#### WRITTEN INSTRUCTION A:
Please reproduce the part of the forum thread on NTs and emotion starting at "Also, if they" and ending at "(Jun 22, 2011)".
#### WRITTEN INSTRUCTION B:
Answer these from the thread on NTs and emotion:
(i) What type did nablur's INTP friend marry?
(ii) Which people does atamagasuita name as the exception to everyone having emotions?
(iii) How often does Figure set aside time alone to check on their feelings?
#### WRITTEN INSTRUCTION C:
In the thread on NTs and emotion, why does Figure describe their discomfort with anger as extremely high?

#### TEXT SEGMENT:
-- begin --

# NT comfortable with emotion



## nablur (Mar 9, 2017)

atamagasuita said:


> Everyone has emotions right?


wrong


----------



## nablur (Mar 9, 2017)

i had an INTP friend who married an ISFJ social justice warrior type. she, and the daily weed + weekly shrooms fucked his brain up... he was obvious (to me) upset, but continued to talk about how emotions are the only things that really mattered... through a stoic face of rock, and the look of hatred in his eyes.


----------



## atamagasuita (May 15, 2016)

nablur said:


> wrong


Except for psychopaths ofcourse


----------



## Baracuda902 (Mar 26, 2017)

In terms of social contexts, I have a bit of trouble going out on emotional limbs unless they matter to me. For example: Two acquaintances arguing about an inconvenience will involve me stoically settling shit. A friend of mine arguing with someone will have me go "Hold on a minute, I got shit to say!" 

Also, if they involve shouting at the rooftop levels of pissed or eccentric silliness, I'm find with doing that regularly. With close friends, I'm fine with expressing insecure thoughts and shit, even if I later think back "Wow, what was I thinking saying that?"


----------



## Figure (Jun 22, 2011)

I'm still pretty uncomfortable dealing with my own emotions, and those of other people even if I care deeply about them. 

On the whole, I'm lucky to be a generally "happy person" in my everyday life - not excessively happy, but just overall content in the big picture of things (despite getting readily frustrated over little issues). When I am feeling particularly happy, excited, or joyous about something, though, it's typical for other people to be able to read those emotions in me. I tend to joke around, make more off-the-cuff decisions, and be almost kind of ornery. My comfort level with these emotions is quite high. 

The emotions I am _not_ comfortable with are anger, disappointment, frustration, and (especially) of not being respected. Although for an INTJ I'm usually pretty "positive," I do get exacerbated by people and situations that, to me, shouldn't be the way they are and find this outrage hard to accept. I know more instinctively if I wanted to just fly off the handle and go absolutely ballistic, the energy is just right there - and that scares me a bit, because I really don't have a way to know what I would actually do as a bull with a red flag. So the discomfort here is extremely high. 

One area where Type Theory has helped me in my life is to allot some time to be alone and undistracted, and really take a pulse of how I'm feeling, at least once a day. I wouldn't have thought to do this without knowing that my type is weaker in Feeling but needs stability there. During this time I really think hard as to whether negative feelings need to be as negative as they currently are, and if they do, what would be a healthy thing to do with them. And, if I'm feeling really great - to feel grateful for that experience in comparison with people who may not have it quite so well. 

Another big thing I'm working on is to try and read others' emotions more accurately. I'm getting better at imagining what someone else is probably feeling based on their expressions and actions, and why they may have gotten to that point. I find I'm not always right, but at least can better navigate my relationships this way.

-- end --

#### DATASET EXCERPT:
-- begin --

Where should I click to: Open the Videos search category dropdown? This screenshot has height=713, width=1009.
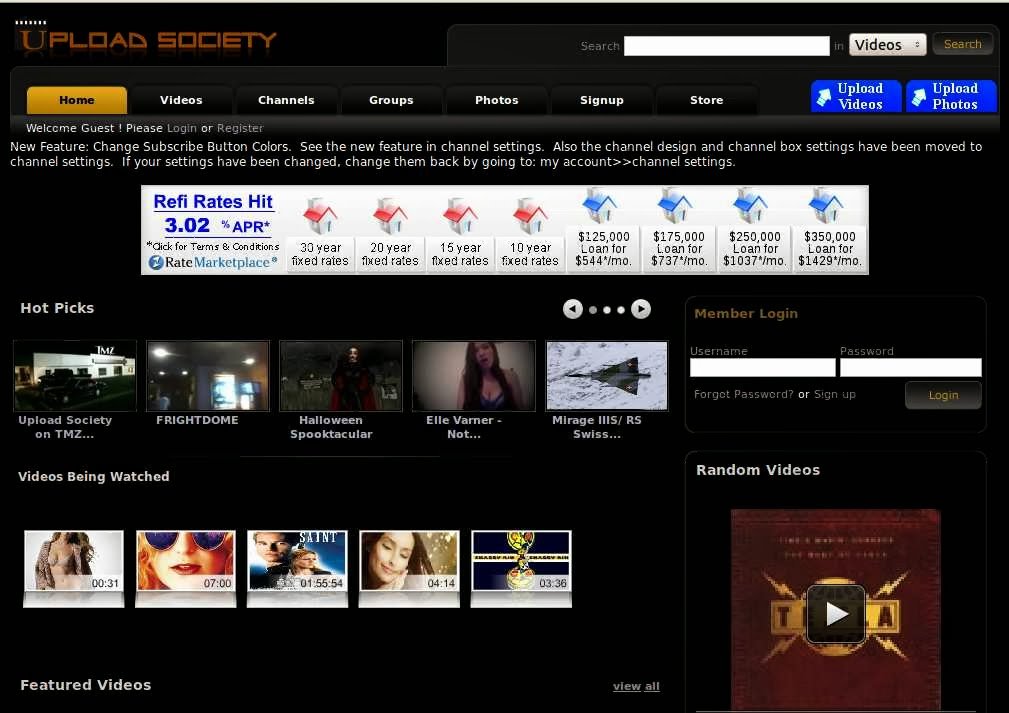(x=887, y=45)
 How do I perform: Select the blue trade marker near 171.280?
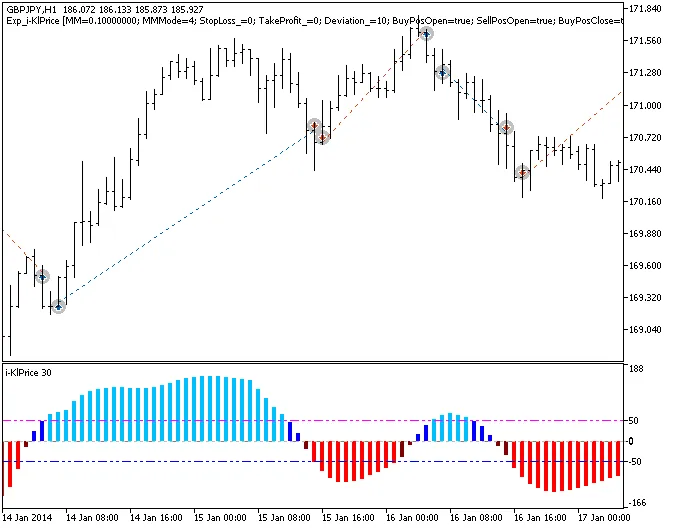(x=441, y=72)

-- end --

#### FULL ANSWER A:
Also, if they involve shouting at the rooftop levels of pissed or eccentric silliness, I'm find with doing that regularly. With close friends, I'm fine with expressing insecure thoughts and shit, even if I later think back "Wow, what was I thinking saying that?"


----------



## Figure (Jun 22, 2011)

#### FULL ANSWER B:
(i) An ISFJ.
(ii) Psychopaths.
(iii) At least once a day.

#### FULL ANSWER C:
Figure says that the energy to fly off the handle and go ballistic is right there. That scares Figure, because there is no way to know what they would actually do in that state, like a bull with a red flag.